● **Data for the task**:
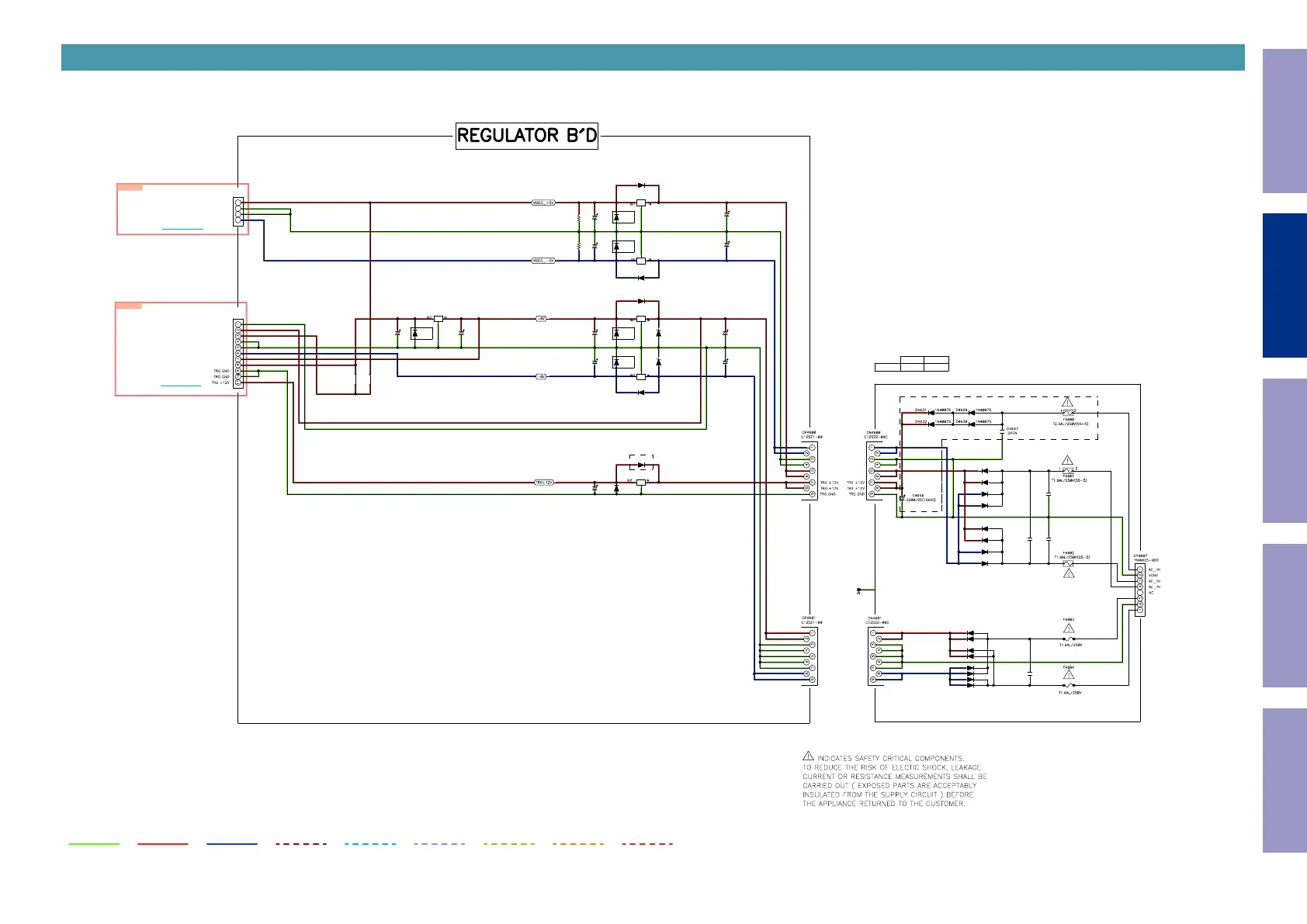
Task: Open the topmost purple side tab
Action: pyautogui.click(x=1284, y=121)
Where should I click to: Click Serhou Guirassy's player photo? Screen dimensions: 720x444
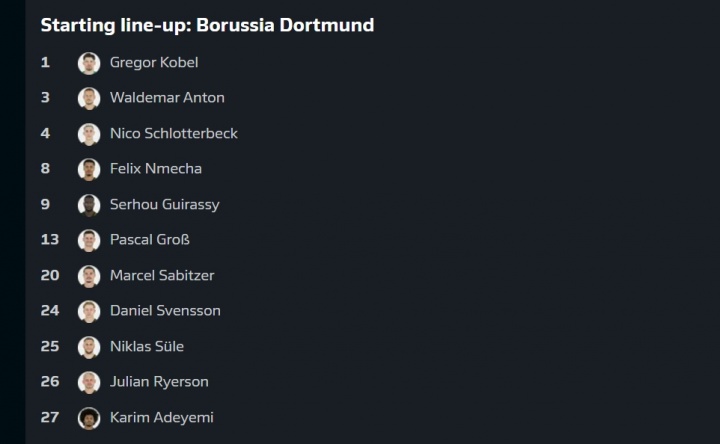pyautogui.click(x=89, y=205)
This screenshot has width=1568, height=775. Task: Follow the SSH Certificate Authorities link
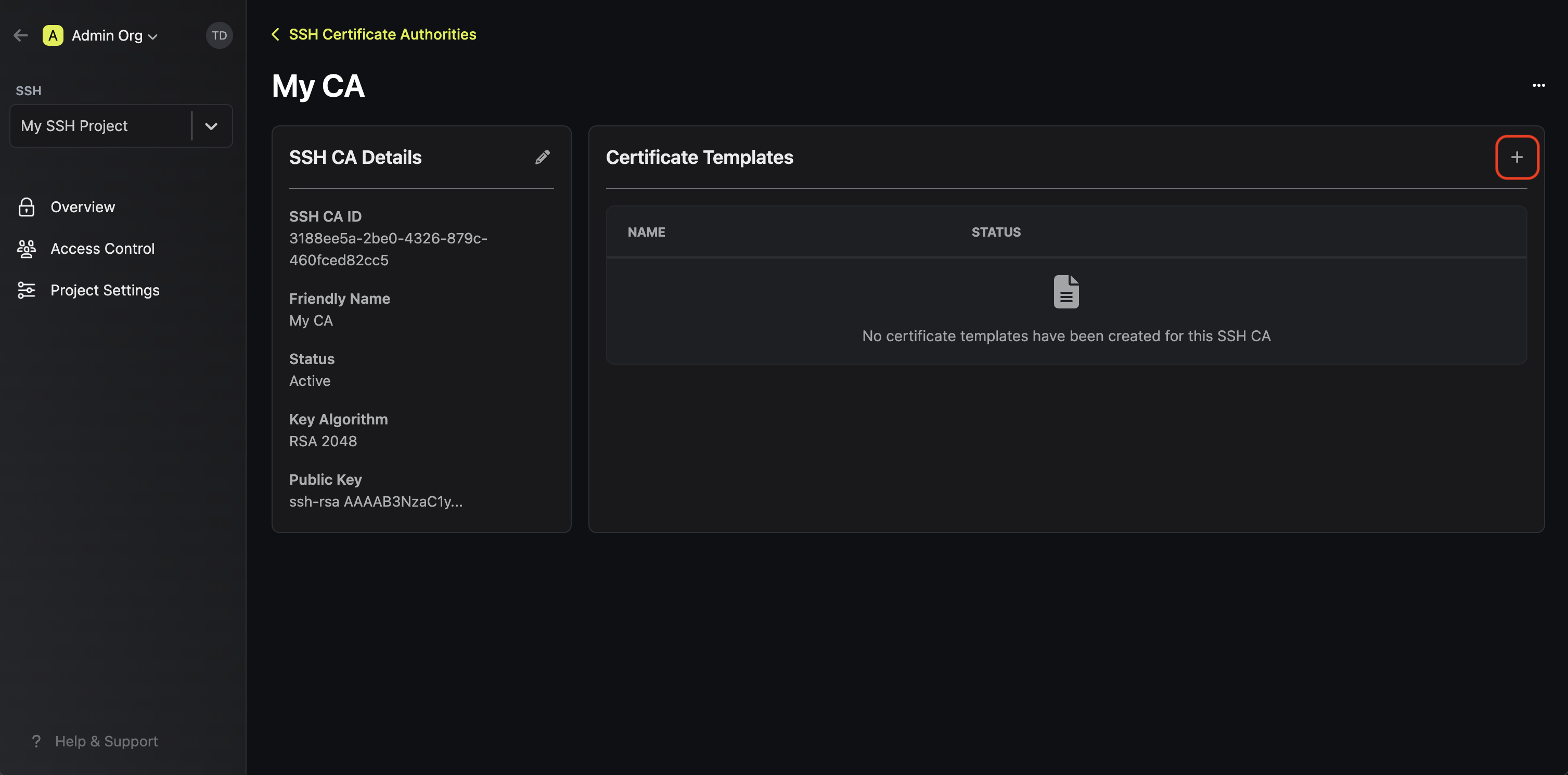(x=382, y=34)
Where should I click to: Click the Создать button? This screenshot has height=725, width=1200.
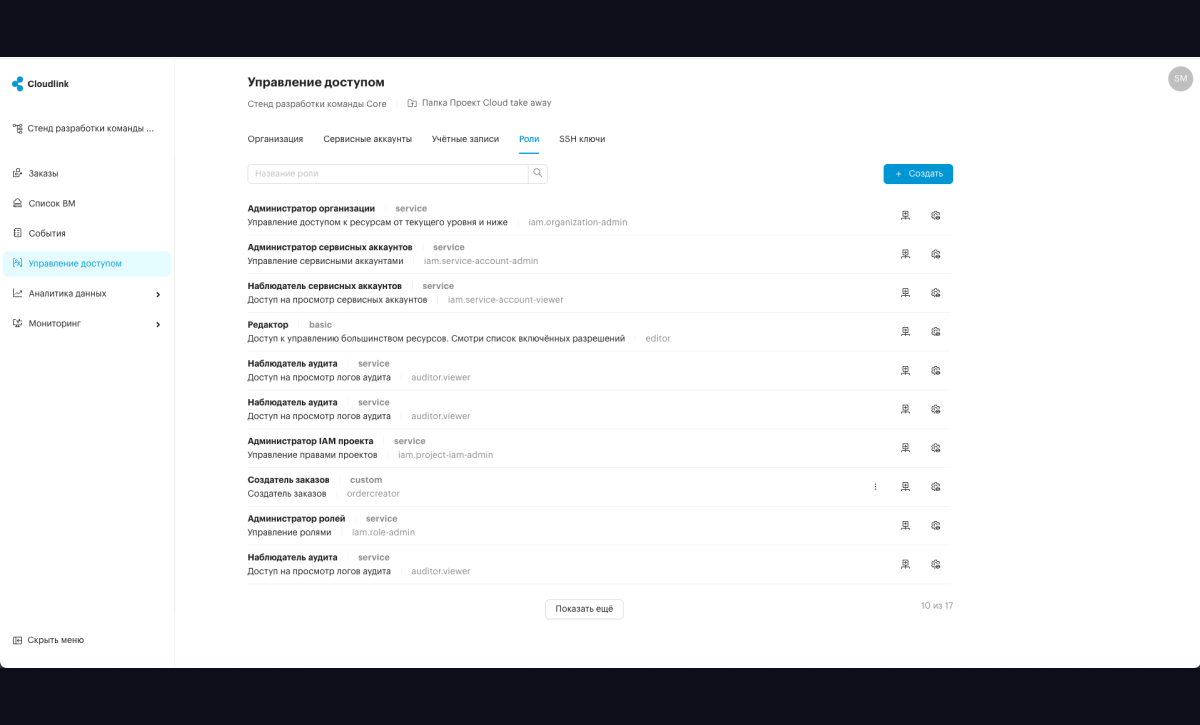click(918, 174)
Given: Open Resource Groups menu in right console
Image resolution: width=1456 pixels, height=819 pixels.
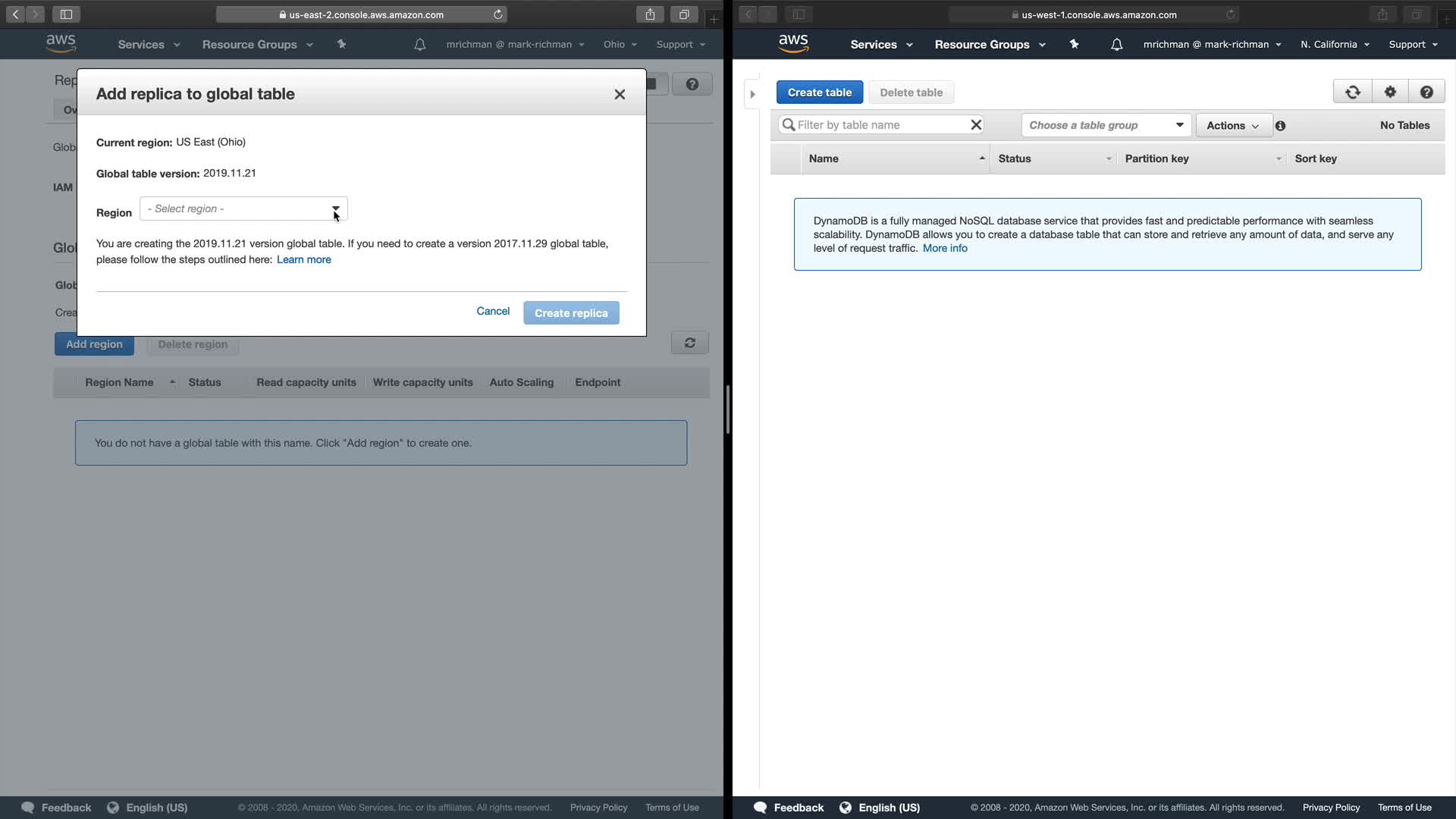Looking at the screenshot, I should (990, 45).

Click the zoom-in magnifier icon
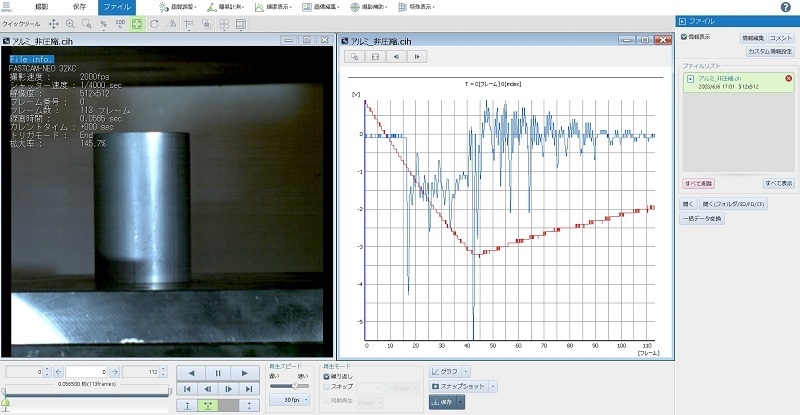coord(70,23)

● **Task to complete**:
Turn every line of the records above into a Markdown table with the columns "Row" and "Line", putting a row number in the first column and the line in the second. Skip blank lines and leave the pictures out.

● **Reply**:
| Row | Line |
|---|---|
| 1 | Task: Open the topmost purple side tab |
| 2 | Action: pyautogui.click(x=1284, y=121) |
| 3 | Where should I click to: Click Serhou Guirassy's player photo? Screen dimensions: 720x444 |
| 4 | pyautogui.click(x=89, y=205) |
| 5 | This screenshot has width=1568, height=775. Task: Follow the SSH Certificate Authorities link |
| 6 | (x=382, y=34) |
| 7 | Where should I click to: Click the Создать button? This screenshot has height=725, width=1200. |
| 8 | click(918, 174) |
| 9 | Given: Open Resource Groups menu in right console |
| 10 | Image resolution: width=1456 pixels, height=819 pixels. |
| 11 | Looking at the screenshot, I should (990, 45). |
| 12 | Click the zoom-in magnifier icon |
| 13 | coord(70,23) |